**Set problem:** Could you write out the lines of the records starting at the line that contains "Where should I" and ending at the line that contains "Looking at the screenshot, I should point(697,63).", both included, without the pictures?

== Material to process ==

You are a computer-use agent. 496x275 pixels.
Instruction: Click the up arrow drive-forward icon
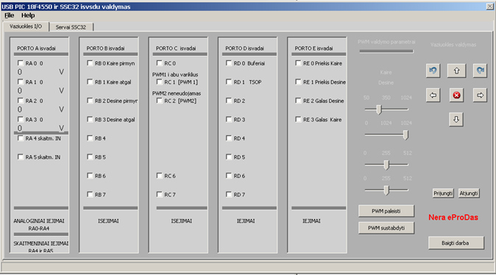click(x=456, y=71)
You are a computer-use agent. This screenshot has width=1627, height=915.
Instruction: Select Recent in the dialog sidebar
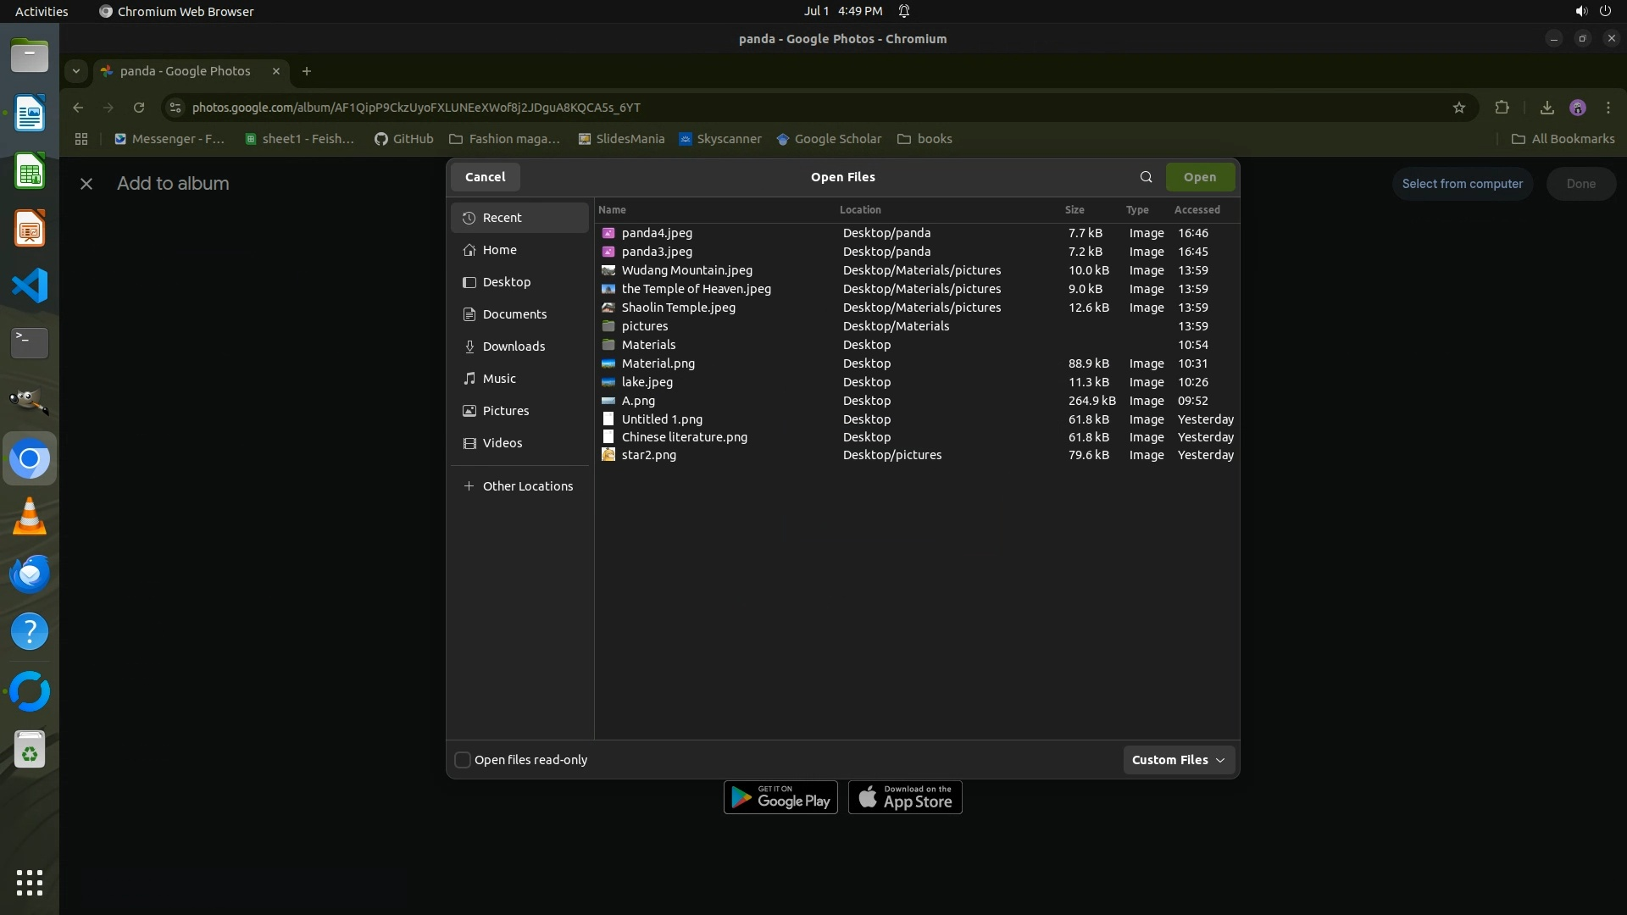tap(502, 218)
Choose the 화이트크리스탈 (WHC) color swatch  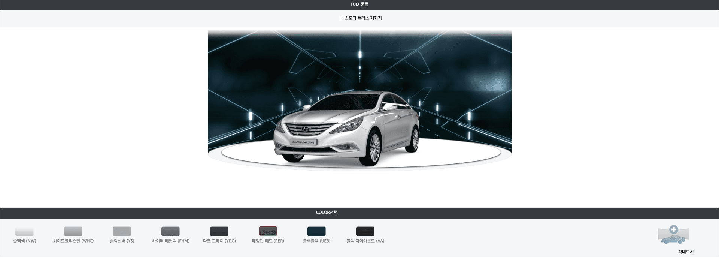pyautogui.click(x=73, y=231)
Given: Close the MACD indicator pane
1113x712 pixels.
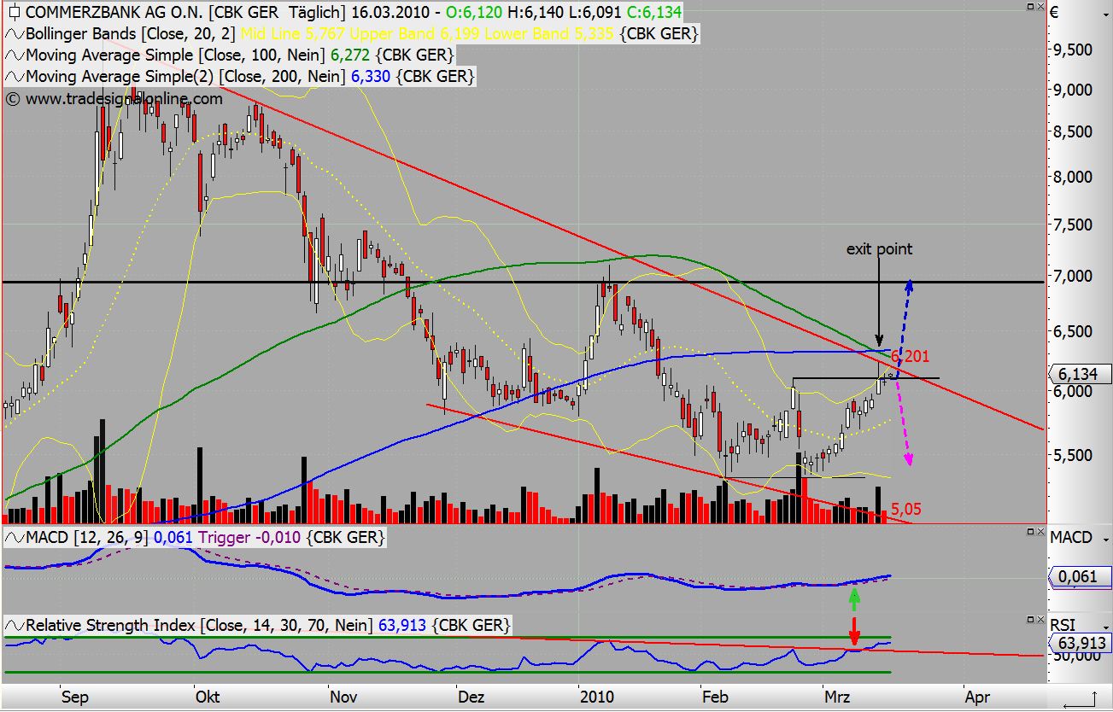Looking at the screenshot, I should click(1041, 532).
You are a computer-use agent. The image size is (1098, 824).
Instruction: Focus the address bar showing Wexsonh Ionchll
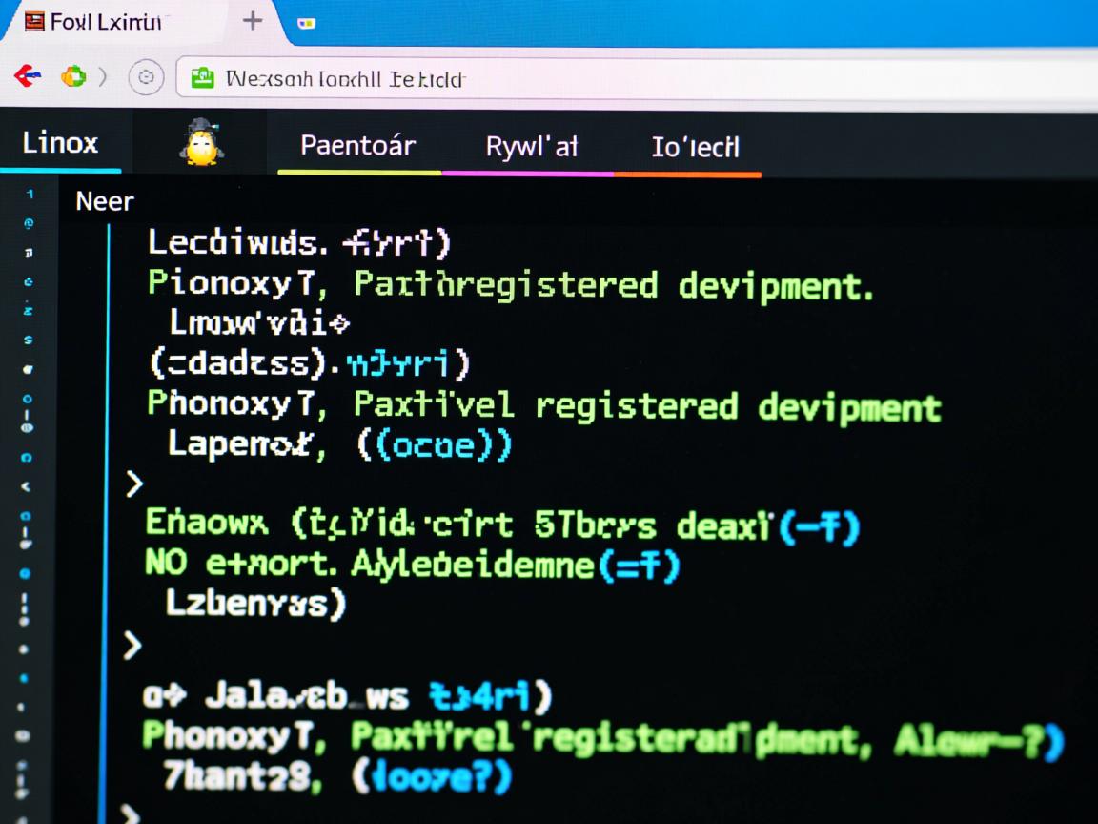coord(572,78)
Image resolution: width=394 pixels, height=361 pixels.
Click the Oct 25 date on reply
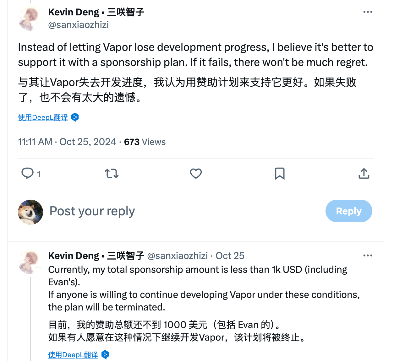click(x=230, y=256)
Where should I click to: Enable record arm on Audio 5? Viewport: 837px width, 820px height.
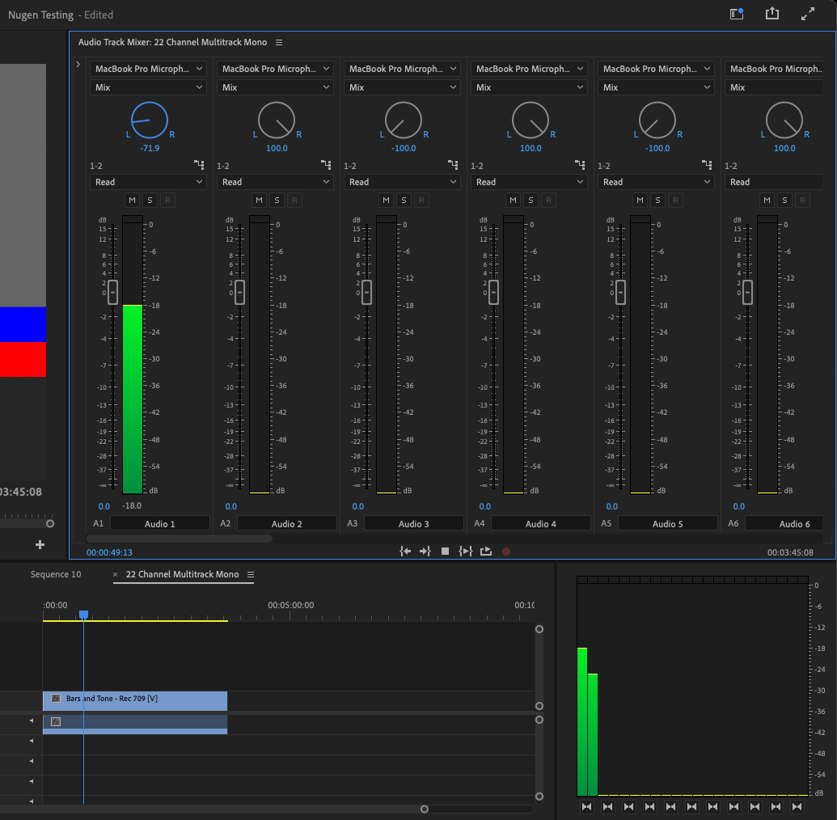(x=675, y=200)
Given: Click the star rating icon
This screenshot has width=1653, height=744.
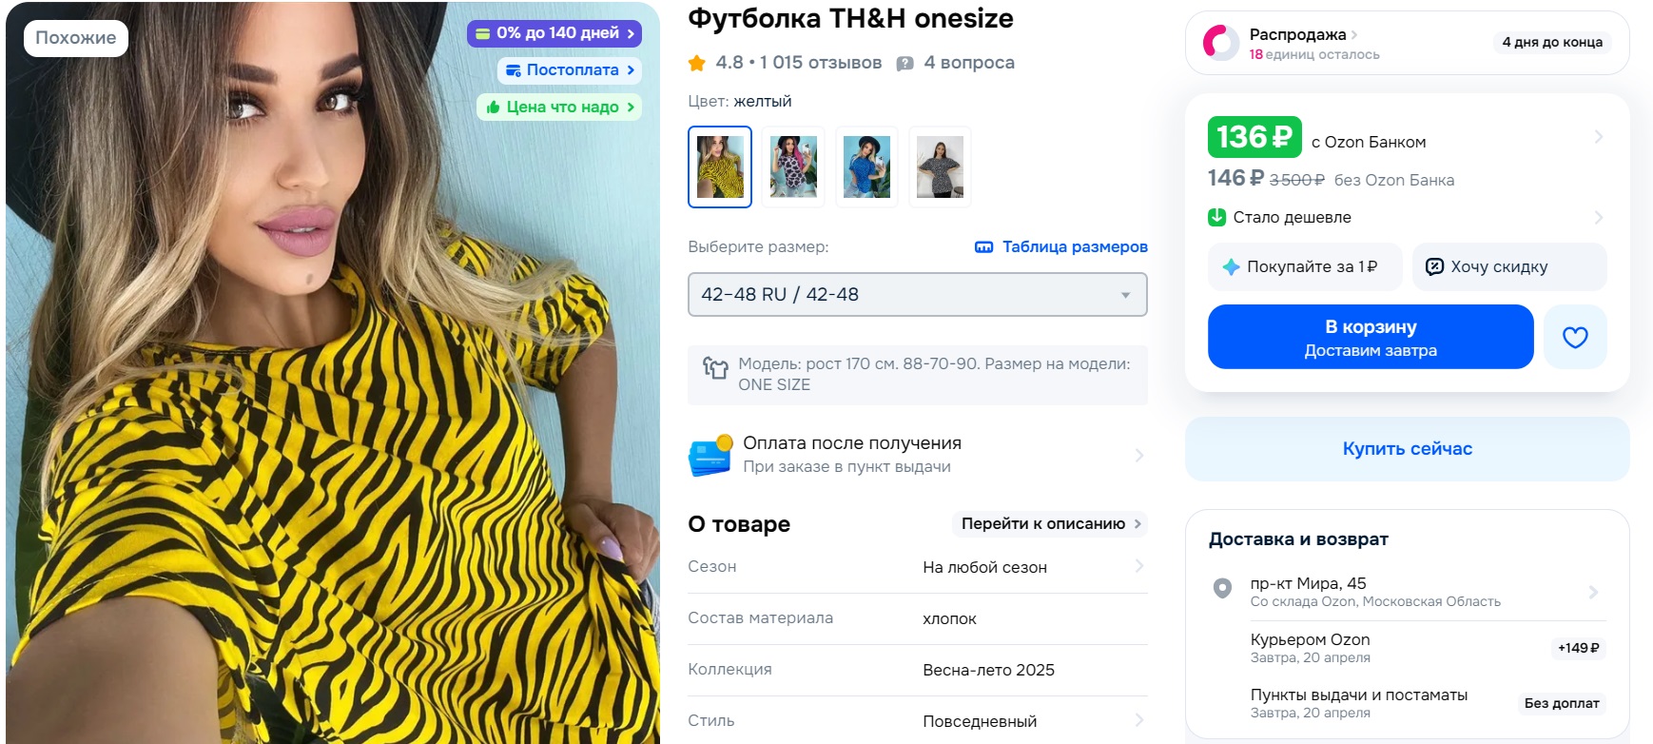Looking at the screenshot, I should point(697,63).
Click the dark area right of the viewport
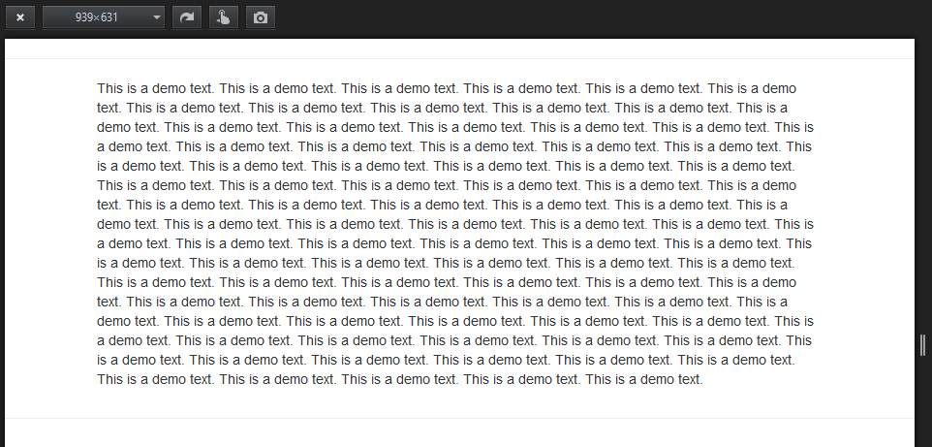 [x=923, y=178]
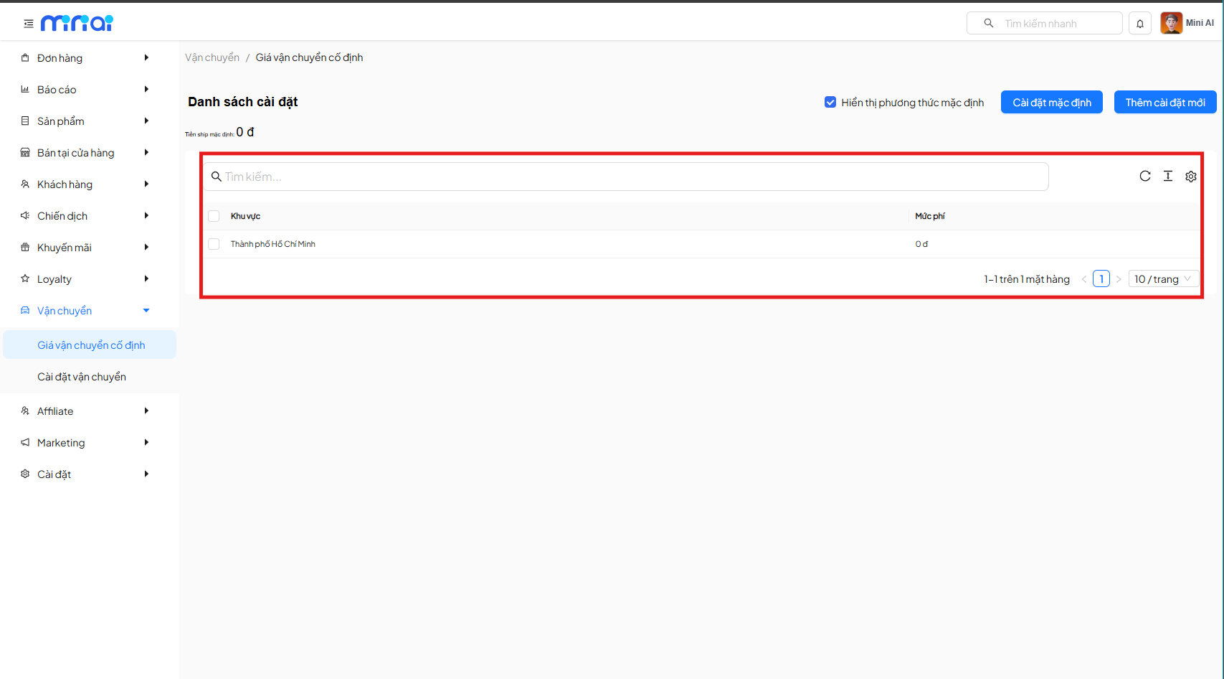1224x679 pixels.
Task: Select Giá vận chuyển cố định menu item
Action: pyautogui.click(x=91, y=345)
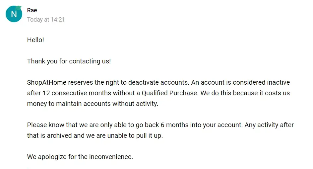Image resolution: width=313 pixels, height=169 pixels.
Task: Click the line ending with without activity
Action: coord(93,104)
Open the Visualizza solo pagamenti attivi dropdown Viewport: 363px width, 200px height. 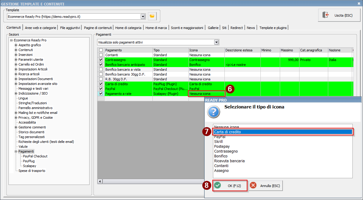coord(216,42)

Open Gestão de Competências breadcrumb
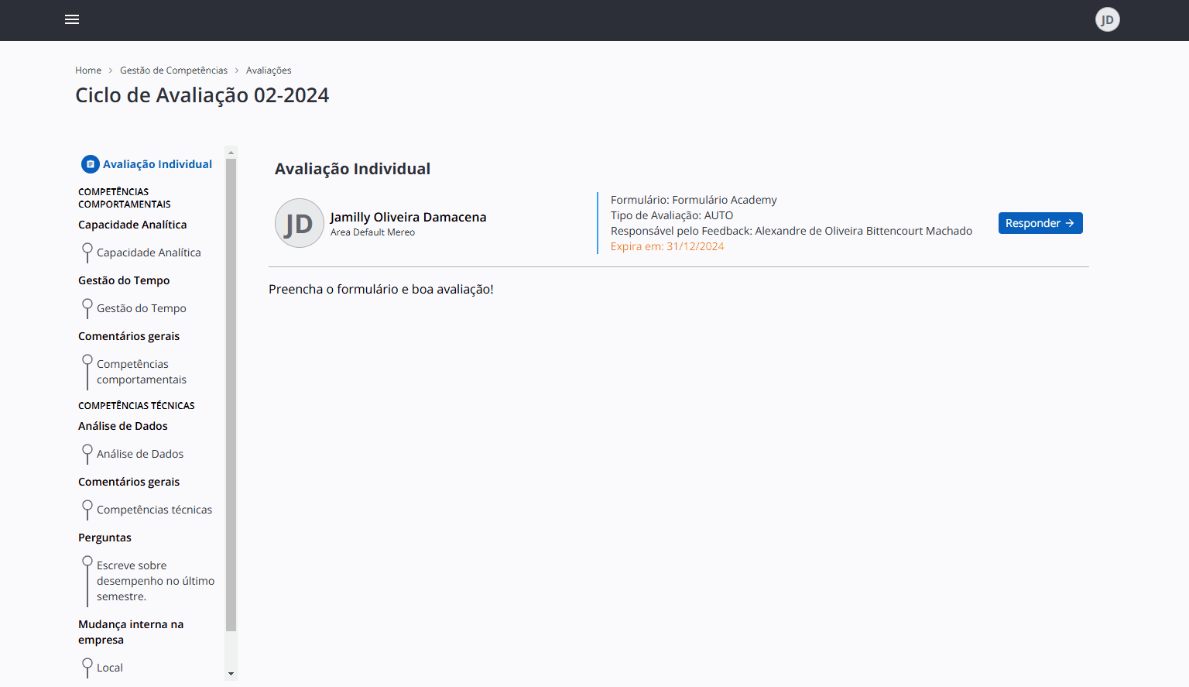pyautogui.click(x=173, y=70)
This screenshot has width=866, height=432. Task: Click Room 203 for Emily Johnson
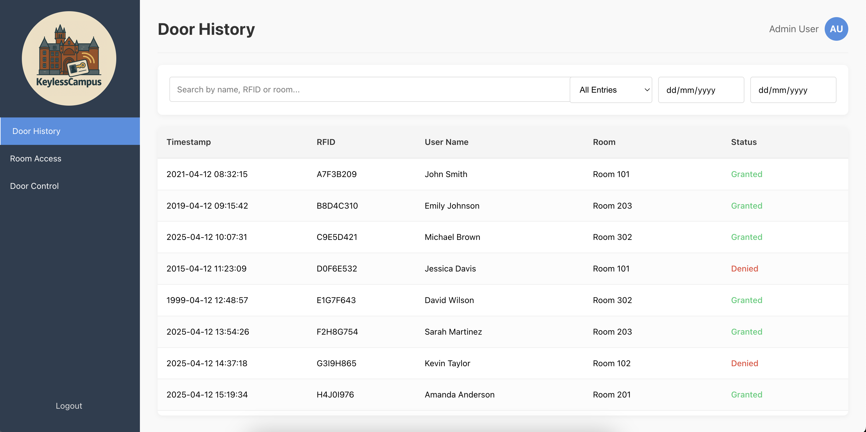612,206
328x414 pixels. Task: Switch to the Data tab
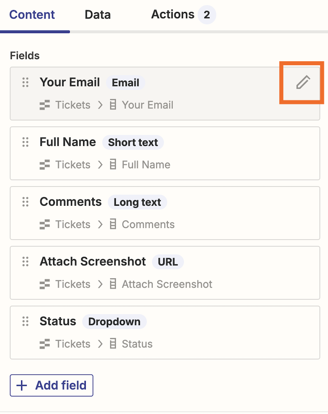(x=98, y=15)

===

**Exercise response:**
Where should I click to: Enable record arm on Audio 5? Viewport: 837px width, 820px height.
(x=675, y=200)
Given: Click the star rating icon
This screenshot has width=1653, height=744.
Looking at the screenshot, I should point(697,63).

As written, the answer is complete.